Lo levanté con suavidad entre mis
brazos y lo llevé al patio. Allí había preparado el lugar, debajo de un árbol
centenario. Recordé cómo mi madre había hecho lo mismo cuando yo era pequeña,
“y resulté de lo más normal”, pensé. Aunque por un momento mis manos y todo mi
cuerpo se estremecieron con el recuerdo.
Suspiré. Despacio, casi como si me
faltasen las fuerzas suficientes, comencé con un rezo pero de inmediato mi
pequeño despertó y asustado, comenzó a gritar de una forma extraña. Sus
alaridos no eran de este mundo y por un instante me aterrorizaron más que el
recuerdo de mi madre y su enorme crucifijo. Un gruñido demoníaco que devastó mi
corazón, brotó de esos pequeños labios y yo recé muy fuerte, cerré los ojos y
mientras hice aquello, puse mi mano en su pequeña boca, desesperada por que
parase de vociferar.
“Ya…shhh… silencio. Dios ayúdalo…
¡silencio que no puedo pensar bien!”
Y mientras con la mano obstruía su
boca, impidiendo que gritase, continué con mi ritual sanador. Recé fuerte. Usé
la palabra del Señor mientras mi pequeño se agitaba, endemoniado. De esa manera
no podía seguir. Sus pataditas no me dejaban concentrar, entonces me coloqué
sobre sus piernas y sin quitar la mano de su boca, continué con la oración.
Luego de unos minutos de intenso rezo, sus movimientos de a poco fueron
menguando. Si, el exorcismo funcionaba. Mi bebé se calmaba con cada palabra,
con cada amén. Y entonces los movimientos acabaron de golpe y su cuerpo se
volvió flácido. El bien había triunfado. Si.

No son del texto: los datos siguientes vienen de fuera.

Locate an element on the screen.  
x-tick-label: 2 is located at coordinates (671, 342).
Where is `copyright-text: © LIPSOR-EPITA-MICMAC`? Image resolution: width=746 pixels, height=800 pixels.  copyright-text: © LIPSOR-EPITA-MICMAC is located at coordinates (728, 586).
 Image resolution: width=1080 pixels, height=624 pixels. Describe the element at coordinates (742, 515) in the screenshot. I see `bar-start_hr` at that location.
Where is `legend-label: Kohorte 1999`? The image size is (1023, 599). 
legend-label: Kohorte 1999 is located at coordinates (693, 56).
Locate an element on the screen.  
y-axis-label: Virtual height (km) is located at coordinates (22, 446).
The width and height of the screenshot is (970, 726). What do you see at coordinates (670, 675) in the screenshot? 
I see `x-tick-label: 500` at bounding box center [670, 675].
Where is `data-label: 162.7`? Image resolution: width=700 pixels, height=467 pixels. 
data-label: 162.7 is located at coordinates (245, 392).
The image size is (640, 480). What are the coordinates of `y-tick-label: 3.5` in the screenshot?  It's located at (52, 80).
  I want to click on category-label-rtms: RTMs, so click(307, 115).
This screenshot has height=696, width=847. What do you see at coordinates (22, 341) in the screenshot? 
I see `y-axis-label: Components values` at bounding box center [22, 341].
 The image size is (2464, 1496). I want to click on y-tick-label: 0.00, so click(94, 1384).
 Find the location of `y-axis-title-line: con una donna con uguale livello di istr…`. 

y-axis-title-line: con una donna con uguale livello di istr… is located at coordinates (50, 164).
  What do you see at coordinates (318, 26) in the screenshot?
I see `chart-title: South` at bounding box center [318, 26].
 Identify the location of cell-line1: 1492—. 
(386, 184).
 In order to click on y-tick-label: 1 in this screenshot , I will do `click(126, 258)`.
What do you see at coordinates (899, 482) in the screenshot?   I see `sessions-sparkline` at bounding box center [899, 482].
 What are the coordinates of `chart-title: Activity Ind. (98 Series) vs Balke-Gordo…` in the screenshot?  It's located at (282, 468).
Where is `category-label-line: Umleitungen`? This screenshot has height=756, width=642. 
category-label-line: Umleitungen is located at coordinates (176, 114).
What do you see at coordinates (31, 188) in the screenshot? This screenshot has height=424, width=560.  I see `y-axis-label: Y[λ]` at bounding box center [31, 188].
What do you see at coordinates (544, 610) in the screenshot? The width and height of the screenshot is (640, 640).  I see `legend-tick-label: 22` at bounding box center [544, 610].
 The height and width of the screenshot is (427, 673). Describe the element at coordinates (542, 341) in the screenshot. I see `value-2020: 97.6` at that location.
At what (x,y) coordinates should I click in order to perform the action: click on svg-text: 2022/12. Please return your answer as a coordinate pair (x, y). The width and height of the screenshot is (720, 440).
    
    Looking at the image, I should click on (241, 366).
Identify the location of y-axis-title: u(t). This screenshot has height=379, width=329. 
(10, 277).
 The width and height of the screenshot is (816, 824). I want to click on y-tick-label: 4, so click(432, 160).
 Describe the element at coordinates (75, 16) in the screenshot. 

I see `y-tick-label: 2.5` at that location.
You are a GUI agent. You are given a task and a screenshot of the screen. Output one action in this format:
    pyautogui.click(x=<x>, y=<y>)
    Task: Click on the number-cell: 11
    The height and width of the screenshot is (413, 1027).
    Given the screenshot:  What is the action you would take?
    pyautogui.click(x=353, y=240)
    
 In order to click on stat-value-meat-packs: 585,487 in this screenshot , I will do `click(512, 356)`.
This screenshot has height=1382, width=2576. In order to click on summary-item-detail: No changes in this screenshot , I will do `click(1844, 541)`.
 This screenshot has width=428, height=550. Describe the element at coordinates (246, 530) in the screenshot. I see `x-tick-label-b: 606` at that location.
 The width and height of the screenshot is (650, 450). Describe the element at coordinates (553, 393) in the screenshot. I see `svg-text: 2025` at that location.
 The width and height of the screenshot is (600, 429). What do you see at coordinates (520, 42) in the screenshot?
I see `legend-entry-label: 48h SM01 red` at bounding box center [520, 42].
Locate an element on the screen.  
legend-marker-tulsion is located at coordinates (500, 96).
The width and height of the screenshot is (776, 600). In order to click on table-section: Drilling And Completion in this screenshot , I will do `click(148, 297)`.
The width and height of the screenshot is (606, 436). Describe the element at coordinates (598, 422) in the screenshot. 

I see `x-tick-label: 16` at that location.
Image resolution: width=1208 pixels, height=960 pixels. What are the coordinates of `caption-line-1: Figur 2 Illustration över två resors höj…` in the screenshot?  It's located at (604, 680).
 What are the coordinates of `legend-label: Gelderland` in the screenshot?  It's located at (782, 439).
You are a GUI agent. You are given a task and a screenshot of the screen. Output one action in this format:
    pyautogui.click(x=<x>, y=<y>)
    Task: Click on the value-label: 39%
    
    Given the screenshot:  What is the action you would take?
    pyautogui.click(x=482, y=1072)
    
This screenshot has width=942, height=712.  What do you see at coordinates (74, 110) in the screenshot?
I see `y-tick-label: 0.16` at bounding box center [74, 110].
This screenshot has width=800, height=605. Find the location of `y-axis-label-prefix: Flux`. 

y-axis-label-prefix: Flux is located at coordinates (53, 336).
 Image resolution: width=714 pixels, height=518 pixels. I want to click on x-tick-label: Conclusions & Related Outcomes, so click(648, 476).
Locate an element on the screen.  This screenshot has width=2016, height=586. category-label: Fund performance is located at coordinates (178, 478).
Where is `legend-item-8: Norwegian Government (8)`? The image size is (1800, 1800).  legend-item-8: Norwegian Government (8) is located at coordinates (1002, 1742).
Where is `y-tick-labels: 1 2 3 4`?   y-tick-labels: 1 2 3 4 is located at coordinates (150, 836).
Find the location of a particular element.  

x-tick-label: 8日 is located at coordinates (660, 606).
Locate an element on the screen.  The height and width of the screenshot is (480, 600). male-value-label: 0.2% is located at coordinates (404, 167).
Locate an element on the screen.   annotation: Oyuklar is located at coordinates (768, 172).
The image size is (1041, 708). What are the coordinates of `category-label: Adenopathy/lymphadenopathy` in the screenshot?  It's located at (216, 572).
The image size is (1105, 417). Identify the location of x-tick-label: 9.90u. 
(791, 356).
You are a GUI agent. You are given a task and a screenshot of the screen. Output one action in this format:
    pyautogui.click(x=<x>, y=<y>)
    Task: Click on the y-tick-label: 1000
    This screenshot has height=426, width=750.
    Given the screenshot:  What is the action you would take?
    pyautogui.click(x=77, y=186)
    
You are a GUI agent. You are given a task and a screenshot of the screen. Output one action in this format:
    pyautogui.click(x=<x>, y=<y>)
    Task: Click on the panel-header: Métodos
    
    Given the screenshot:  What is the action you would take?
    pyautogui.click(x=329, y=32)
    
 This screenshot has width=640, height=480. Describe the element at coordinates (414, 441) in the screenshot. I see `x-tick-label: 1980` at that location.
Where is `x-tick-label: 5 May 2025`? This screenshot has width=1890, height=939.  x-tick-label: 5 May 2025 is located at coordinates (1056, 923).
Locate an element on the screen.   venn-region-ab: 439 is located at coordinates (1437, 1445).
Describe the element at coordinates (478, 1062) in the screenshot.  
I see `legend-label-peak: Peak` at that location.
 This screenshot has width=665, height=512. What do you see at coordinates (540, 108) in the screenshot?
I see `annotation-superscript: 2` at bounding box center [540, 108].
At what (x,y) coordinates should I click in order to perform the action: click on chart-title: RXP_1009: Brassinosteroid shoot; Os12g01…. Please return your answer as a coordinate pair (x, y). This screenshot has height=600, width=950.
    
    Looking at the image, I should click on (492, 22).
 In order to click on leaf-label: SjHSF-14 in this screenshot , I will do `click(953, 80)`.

Pero entonces, retiré mi mano de su
rostro como si su piel quemase, aunque ya no ardería jamás y lo miré: sus
labios estaban azulados, sus ojos entreabiertos, dilatados… vacíos. No entendí
que salió mal. “Esto no está bien… no”, dije. Mientras lo sacudí para que
reaccionase.
Luego de unas horas llegaron algunos
vecinos que al verme con mi Ángel en brazos y sin vida, sólo me acusaron con
sus miradas.
“Están todos poseídos como lo estuvo
mi bebé. Sí, pero yo lo salvé. Ahora su pequeña alma, pura como cuando nació,
irá con el Señor”, dije evitando que me saquen a mi pequeño.
Y todos esos recién llegados, en aquella apacible tarde,
me dieron sus miradas oscuras, vacías, desaprobando mi accionar, y se llevaron
a mi pequeño ángel.
“¿No ven que hice lo correcto? ¿Por
qué me lo quitan? ¡No se lo lleven… nunca estuvo lejos de mí! Teníamos que
merendar a las cinco…”
No se lo lleven, por Dios. Nunca
estuvo solo… le teme a la oscuridad.
Y como esos demonios no me
escuchasen, fue que busqué un cuchillo y desesperada lo hundí en mi garganta…
para ir con él, con mi angelito, y acompañarlo eternamente.